§ **STATED PROBLEM**
Reproduce the records from the line with "Toggle read status dot of first message" to the line with "click(x=212, y=200)", inclusive, and nothing else.

§ **RECORDS SUPPLIED**

____

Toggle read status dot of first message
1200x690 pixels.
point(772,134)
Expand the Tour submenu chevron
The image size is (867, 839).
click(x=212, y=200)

____

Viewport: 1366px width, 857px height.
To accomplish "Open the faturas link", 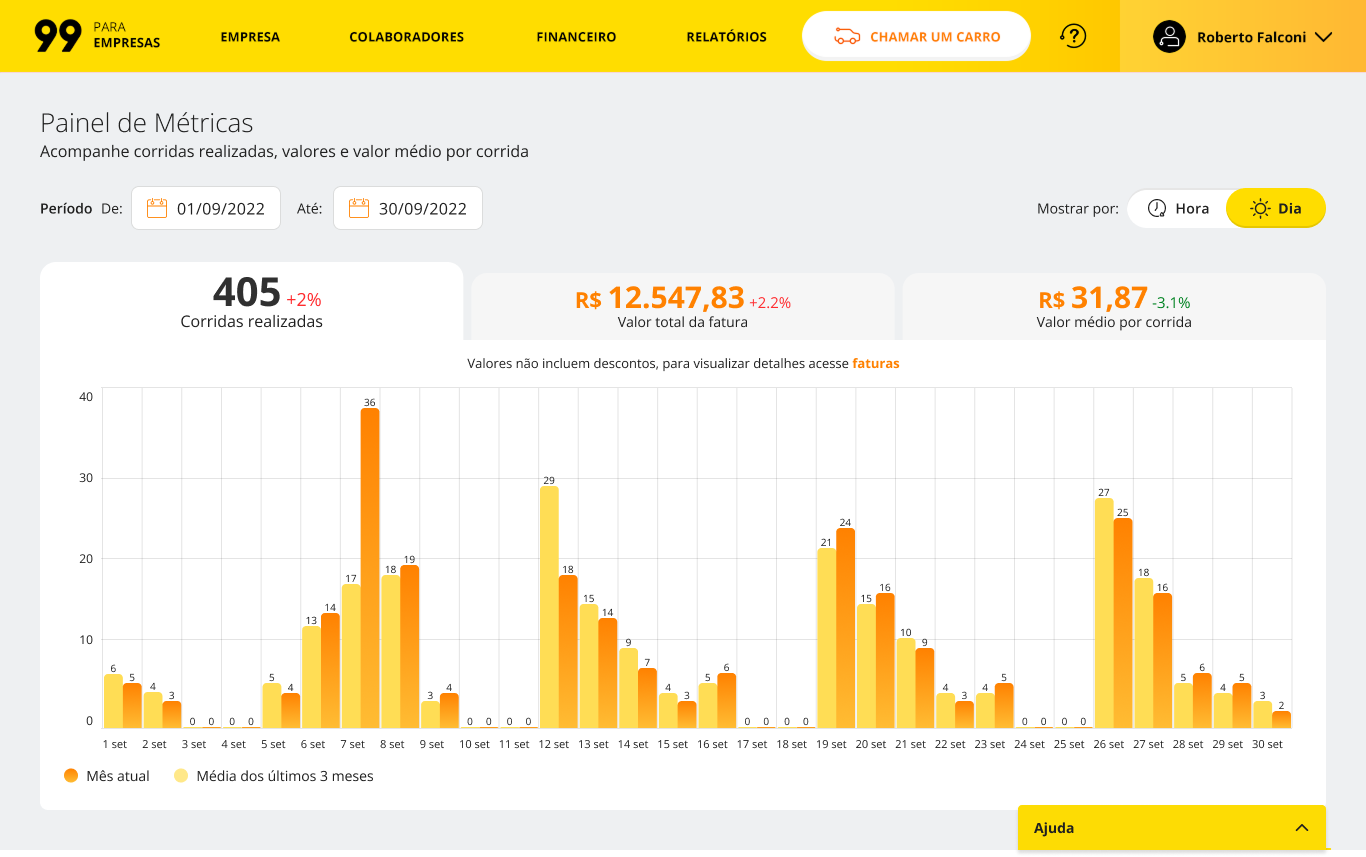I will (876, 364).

____

§ **RESULT BELOW**
Toggle read status dot of first message
1200x690 pixels.
point(772,134)
Expand the Tour submenu chevron
The image size is (867, 839).
click(x=212, y=200)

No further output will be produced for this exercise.